BEGIN Data shown

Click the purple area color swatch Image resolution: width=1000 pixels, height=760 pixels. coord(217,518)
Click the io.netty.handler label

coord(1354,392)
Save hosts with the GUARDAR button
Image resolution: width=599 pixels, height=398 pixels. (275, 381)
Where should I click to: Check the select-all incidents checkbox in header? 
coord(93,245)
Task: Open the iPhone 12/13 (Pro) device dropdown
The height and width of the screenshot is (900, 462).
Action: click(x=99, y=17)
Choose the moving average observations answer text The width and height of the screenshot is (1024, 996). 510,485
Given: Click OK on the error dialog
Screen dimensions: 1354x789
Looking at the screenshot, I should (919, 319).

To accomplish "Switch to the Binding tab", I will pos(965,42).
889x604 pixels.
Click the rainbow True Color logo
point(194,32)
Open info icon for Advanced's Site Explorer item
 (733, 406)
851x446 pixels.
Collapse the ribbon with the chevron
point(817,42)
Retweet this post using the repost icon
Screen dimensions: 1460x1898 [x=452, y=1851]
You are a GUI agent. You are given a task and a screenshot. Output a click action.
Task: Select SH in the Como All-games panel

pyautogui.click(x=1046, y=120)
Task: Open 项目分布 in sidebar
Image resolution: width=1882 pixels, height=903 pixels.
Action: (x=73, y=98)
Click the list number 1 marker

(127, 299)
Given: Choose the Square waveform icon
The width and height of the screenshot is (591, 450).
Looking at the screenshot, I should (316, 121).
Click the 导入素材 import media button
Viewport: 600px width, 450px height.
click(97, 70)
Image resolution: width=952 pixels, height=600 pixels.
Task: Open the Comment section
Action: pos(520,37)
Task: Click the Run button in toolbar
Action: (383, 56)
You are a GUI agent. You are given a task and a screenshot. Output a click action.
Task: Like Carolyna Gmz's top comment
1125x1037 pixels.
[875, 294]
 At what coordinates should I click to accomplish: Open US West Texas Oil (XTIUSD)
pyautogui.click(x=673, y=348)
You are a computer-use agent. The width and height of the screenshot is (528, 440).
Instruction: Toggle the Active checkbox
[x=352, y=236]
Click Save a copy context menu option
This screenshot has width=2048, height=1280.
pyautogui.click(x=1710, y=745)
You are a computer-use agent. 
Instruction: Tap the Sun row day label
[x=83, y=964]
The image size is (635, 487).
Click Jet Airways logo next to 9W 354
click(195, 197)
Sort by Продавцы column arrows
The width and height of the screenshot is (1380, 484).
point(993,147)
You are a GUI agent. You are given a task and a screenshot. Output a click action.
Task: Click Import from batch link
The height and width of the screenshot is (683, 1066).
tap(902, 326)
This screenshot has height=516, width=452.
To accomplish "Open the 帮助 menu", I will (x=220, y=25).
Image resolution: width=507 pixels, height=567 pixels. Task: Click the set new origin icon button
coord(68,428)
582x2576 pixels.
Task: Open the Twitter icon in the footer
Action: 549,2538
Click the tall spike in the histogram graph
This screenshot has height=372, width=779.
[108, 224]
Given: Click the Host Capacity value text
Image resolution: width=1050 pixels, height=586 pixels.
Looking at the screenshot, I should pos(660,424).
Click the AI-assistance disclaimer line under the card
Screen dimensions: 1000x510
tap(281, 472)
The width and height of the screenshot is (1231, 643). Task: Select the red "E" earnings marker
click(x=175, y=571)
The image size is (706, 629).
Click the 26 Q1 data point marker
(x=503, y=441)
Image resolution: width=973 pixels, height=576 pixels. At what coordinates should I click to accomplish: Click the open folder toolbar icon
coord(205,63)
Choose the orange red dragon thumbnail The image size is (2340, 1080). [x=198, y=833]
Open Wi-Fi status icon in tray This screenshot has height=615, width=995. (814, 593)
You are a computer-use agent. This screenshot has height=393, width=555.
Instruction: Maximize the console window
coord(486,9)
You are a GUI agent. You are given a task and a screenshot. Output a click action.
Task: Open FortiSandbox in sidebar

END Data shown

- **Problem statement**
Give back each line above exactly as written.

- **Your solution**
Click the purple area color swatch Image resolution: width=1000 pixels, height=760 pixels. coord(217,518)
Click the io.netty.handler label

coord(1354,392)
Save hosts with the GUARDAR button
Image resolution: width=599 pixels, height=398 pixels. (275, 381)
Where should I click to: Check the select-all incidents checkbox in header? 
coord(93,245)
Task: Open the iPhone 12/13 (Pro) device dropdown
The height and width of the screenshot is (900, 462).
Action: click(x=99, y=17)
Choose the moving average observations answer text The width and height of the screenshot is (1024, 996). 510,485
Given: Click OK on the error dialog
Screen dimensions: 1354x789
Looking at the screenshot, I should (919, 319).

To accomplish "Switch to the Binding tab", I will pos(965,42).
889x604 pixels.
Click the rainbow True Color logo
point(194,32)
Open info icon for Advanced's Site Explorer item
 (733, 406)
851x446 pixels.
Collapse the ribbon with the chevron
point(817,42)
Retweet this post using the repost icon
Screen dimensions: 1460x1898 [x=452, y=1851]
You are a GUI agent. You are given a task and a screenshot. Output a click action.
Task: Select SH in the Como All-games panel

pyautogui.click(x=1046, y=120)
Task: Open 项目分布 in sidebar
Image resolution: width=1882 pixels, height=903 pixels.
Action: (x=73, y=98)
Click the list number 1 marker

(127, 299)
Given: Choose the Square waveform icon
The width and height of the screenshot is (591, 450).
Looking at the screenshot, I should (316, 121).
Click the 导入素材 import media button
Viewport: 600px width, 450px height.
click(97, 70)
Image resolution: width=952 pixels, height=600 pixels.
Task: Open the Comment section
Action: pos(520,37)
Task: Click the Run button in toolbar
Action: (383, 56)
You are a GUI agent. You are given a task and a screenshot. Output a click action.
Task: Like Carolyna Gmz's top comment
1125x1037 pixels.
[875, 294]
 At what coordinates should I click to accomplish: Open US West Texas Oil (XTIUSD)
pyautogui.click(x=673, y=348)
You are a computer-use agent. The width and height of the screenshot is (528, 440).
Instruction: Toggle the Active checkbox
[x=352, y=236]
Click Save a copy context menu option
This screenshot has width=2048, height=1280.
pyautogui.click(x=1710, y=745)
You are a computer-use agent. 
Instruction: Tap the Sun row day label
[x=83, y=964]
The image size is (635, 487).
Click Jet Airways logo next to 9W 354
click(195, 197)
Sort by Продавцы column arrows
The width and height of the screenshot is (1380, 484).
point(993,147)
You are a GUI agent. You are given a task and a screenshot. Output a click action.
Task: Click Import from batch link
The height and width of the screenshot is (683, 1066).
tap(902, 326)
This screenshot has height=516, width=452.
To accomplish "Open the 帮助 menu", I will (x=220, y=25).
Image resolution: width=507 pixels, height=567 pixels. Task: Click the set new origin icon button
coord(68,428)
582x2576 pixels.
Task: Open the Twitter icon in the footer
Action: 549,2538
Click the tall spike in the histogram graph
This screenshot has height=372, width=779.
[108, 224]
Given: Click the Host Capacity value text
Image resolution: width=1050 pixels, height=586 pixels.
Looking at the screenshot, I should pos(660,424).
Click the AI-assistance disclaimer line under the card
Screen dimensions: 1000x510
tap(281, 472)
The width and height of the screenshot is (1231, 643). Task: Select the red "E" earnings marker
click(x=175, y=571)
The image size is (706, 629).
Click the 26 Q1 data point marker
(x=503, y=441)
Image resolution: width=973 pixels, height=576 pixels. At what coordinates should I click to accomplish: Click the open folder toolbar icon
coord(205,63)
Choose the orange red dragon thumbnail The image size is (2340, 1080). [x=198, y=833]
Open Wi-Fi status icon in tray This screenshot has height=615, width=995. (814, 593)
You are a computer-use agent. This screenshot has height=393, width=555.
Instruction: Maximize the console window
coord(486,9)
You are a GUI agent. You are given a task and a screenshot. Output a click action.
Task: Open FortiSandbox in sidebar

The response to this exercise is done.